■ **Page excerpt**

□ □ □ □ □ □ □

Revisiting Virchow's triad: exploring the cellular and molecular alterations in cerebral venous congestion

Abstract

Background: Cerebral venous thrombosis (CVT) is a rare but serious condition that can lead to significant morbidity and mortality. Virchow's triad elucidates the role of blood hypercoagulability, blood flow dynamics, and endothelial damage in the pathogenesis of CVT. Cerebral venous congestion (CVC) increases the risk of cerebral venous sinus thrombosis and can lead to recurrent episodes and residual symptoms. However, the precise mechanism by which blood congestion leads to thrombosis remains unclear. Our objective was to investigate the cellular and molecular alterations linked to CVC through analysis of the pathological morphology of venous sinus endothelial cells and transcriptomic profiling.

□ □ □ □ □ □ □

■ **Dataset excerpts**
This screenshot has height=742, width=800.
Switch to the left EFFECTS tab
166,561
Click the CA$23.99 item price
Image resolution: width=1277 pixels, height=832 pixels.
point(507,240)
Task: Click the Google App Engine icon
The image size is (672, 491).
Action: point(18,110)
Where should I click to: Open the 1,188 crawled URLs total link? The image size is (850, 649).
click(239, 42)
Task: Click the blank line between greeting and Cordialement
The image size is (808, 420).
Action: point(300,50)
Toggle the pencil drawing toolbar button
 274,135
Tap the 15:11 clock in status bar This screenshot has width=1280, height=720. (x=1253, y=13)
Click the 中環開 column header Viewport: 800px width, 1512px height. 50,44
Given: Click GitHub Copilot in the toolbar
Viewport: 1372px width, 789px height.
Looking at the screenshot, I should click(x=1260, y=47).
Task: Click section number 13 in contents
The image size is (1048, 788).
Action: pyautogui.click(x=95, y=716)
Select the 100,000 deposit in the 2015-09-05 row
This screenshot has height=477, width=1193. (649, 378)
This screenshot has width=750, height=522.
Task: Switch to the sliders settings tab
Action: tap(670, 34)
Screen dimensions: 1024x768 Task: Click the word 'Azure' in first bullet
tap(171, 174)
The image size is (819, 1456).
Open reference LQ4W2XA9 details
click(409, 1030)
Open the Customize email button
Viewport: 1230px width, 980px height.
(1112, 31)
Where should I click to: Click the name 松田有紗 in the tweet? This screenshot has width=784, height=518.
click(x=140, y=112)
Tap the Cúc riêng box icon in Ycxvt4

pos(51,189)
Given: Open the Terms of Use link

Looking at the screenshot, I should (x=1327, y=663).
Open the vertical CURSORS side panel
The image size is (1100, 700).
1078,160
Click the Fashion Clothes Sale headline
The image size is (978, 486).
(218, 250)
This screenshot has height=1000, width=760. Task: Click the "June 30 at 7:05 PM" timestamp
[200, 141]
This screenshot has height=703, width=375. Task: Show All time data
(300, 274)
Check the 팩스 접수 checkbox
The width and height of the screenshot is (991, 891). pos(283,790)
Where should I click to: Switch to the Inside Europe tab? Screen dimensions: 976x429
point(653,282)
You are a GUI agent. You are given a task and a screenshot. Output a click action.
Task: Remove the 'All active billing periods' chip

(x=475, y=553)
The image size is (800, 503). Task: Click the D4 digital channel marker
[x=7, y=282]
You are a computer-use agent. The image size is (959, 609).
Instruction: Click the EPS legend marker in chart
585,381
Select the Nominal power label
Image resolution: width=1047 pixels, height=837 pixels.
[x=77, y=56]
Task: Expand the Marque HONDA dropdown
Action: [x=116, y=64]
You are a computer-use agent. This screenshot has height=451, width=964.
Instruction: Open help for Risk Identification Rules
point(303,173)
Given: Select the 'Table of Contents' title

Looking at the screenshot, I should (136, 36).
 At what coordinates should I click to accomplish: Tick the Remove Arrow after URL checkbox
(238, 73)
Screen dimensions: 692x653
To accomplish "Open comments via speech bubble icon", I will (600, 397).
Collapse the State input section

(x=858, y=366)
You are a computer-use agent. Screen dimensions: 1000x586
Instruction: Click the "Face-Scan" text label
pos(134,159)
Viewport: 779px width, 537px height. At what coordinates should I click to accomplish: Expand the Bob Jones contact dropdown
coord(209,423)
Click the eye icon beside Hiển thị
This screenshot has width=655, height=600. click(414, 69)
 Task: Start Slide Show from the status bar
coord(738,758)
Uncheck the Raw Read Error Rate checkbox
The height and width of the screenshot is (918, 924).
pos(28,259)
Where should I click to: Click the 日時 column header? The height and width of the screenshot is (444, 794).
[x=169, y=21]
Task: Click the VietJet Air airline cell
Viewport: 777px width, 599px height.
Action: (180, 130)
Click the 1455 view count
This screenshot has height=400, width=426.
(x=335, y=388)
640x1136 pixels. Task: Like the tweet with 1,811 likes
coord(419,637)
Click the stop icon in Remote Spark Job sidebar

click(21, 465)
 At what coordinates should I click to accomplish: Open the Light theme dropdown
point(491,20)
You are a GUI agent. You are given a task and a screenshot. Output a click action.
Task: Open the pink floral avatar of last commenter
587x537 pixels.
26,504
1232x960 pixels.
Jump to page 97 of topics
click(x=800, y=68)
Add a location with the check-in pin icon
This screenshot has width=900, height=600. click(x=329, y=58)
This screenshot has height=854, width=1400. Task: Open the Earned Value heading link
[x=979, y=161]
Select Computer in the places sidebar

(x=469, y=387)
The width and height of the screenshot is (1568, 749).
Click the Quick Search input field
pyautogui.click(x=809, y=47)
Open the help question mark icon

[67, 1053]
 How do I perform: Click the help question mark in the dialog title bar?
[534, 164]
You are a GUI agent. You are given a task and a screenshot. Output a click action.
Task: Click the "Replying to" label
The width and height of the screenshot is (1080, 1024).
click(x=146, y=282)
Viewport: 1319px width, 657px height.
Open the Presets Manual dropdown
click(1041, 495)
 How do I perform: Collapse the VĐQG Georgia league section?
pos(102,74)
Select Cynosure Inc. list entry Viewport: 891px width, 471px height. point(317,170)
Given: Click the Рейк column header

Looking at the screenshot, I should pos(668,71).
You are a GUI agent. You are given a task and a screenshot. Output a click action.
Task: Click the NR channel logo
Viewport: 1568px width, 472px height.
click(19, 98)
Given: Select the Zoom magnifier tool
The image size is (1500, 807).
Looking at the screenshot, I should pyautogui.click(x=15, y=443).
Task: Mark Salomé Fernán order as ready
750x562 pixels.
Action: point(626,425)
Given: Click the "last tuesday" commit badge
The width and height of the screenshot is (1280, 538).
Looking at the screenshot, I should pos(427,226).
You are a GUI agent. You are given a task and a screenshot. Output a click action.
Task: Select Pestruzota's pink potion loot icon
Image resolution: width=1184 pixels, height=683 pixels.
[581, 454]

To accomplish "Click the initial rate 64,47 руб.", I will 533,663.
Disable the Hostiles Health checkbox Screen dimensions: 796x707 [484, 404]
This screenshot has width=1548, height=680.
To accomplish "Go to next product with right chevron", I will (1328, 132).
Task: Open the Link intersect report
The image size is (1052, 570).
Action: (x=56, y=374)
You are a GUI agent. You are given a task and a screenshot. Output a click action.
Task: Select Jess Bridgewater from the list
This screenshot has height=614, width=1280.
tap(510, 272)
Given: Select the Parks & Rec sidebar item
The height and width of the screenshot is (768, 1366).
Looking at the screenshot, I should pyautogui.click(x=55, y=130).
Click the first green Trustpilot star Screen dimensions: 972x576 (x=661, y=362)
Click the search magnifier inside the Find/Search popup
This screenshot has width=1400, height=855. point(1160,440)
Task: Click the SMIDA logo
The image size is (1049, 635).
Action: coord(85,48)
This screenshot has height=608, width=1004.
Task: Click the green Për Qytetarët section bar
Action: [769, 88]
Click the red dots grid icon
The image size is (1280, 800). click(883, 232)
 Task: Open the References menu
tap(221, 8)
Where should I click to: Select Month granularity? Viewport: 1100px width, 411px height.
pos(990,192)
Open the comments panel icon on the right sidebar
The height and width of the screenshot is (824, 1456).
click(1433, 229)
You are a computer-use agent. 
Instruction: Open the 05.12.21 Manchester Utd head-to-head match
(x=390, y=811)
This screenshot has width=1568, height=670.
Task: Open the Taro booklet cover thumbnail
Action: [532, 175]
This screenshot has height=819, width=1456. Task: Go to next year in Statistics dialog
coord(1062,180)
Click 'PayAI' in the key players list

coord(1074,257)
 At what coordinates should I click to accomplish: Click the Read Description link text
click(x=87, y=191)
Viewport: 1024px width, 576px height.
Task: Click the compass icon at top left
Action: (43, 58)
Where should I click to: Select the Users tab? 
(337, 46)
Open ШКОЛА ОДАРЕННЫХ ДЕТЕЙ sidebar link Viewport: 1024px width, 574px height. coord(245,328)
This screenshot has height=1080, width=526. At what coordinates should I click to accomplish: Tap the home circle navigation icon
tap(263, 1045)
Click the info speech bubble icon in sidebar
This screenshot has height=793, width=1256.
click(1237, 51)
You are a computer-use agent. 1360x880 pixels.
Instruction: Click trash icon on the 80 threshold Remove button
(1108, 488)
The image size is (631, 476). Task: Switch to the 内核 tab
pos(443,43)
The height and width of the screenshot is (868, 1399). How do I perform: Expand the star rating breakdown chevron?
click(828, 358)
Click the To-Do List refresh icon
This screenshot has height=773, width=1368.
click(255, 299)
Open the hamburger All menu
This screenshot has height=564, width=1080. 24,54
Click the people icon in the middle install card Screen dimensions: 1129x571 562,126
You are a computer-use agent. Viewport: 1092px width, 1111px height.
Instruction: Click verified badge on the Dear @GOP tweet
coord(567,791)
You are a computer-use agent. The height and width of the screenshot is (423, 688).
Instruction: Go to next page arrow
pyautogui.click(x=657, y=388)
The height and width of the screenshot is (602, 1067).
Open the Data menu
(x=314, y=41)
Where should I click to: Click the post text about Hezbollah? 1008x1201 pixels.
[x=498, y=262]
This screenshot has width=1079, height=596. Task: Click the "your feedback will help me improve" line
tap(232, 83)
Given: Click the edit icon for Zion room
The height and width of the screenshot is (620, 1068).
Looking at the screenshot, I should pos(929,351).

□ □ □ □ □ □ □

■ **Work task 1**
From the abstract on cerebral venous congestion, output the passage starting at "Background: Cerebral venous" and ending at "and transcriptomic profiling.".
■ **Work task 2**
Answer these questions from the abstract on cerebral venous congestion:
(a) What condition does the abbreviation CVT stand for?
(b) According to the abstract, the role of which three factors does Virchow's triad elucidate?
(c) Through the analysis of what two things did the authors investigate the alterations linked to CVC?

■ **Final answer 1**
Background: Cerebral venous thrombosis (CVT) is a rare but serious condition that can lead to significant morbidity and mortality. Virchow's triad elucidates the role of blood hypercoagulability, blood flow dynamics, and endothelial damage in the pathogenesis of CVT. Cerebral venous congestion (CVC) increases the risk of cerebral venous sinus thrombosis and can lead to recurrent episodes and residual symptoms. However, the precise mechanism by which blood congestion leads to thrombosis remains unclear. Our objective was to investigate the cellular and molecular alterations linked to CVC through analysis of the pathological morphology of venous sinus endothelial cells and transcriptomic profiling.

■ **Final answer 2**
(a) Cerebral venous thrombosis.
(b) Blood hypercoagulability, blood flow dynamics, and endothelial damage.
(c) The pathological morphology of venous sinus endothelial cells and transcriptomic profiling.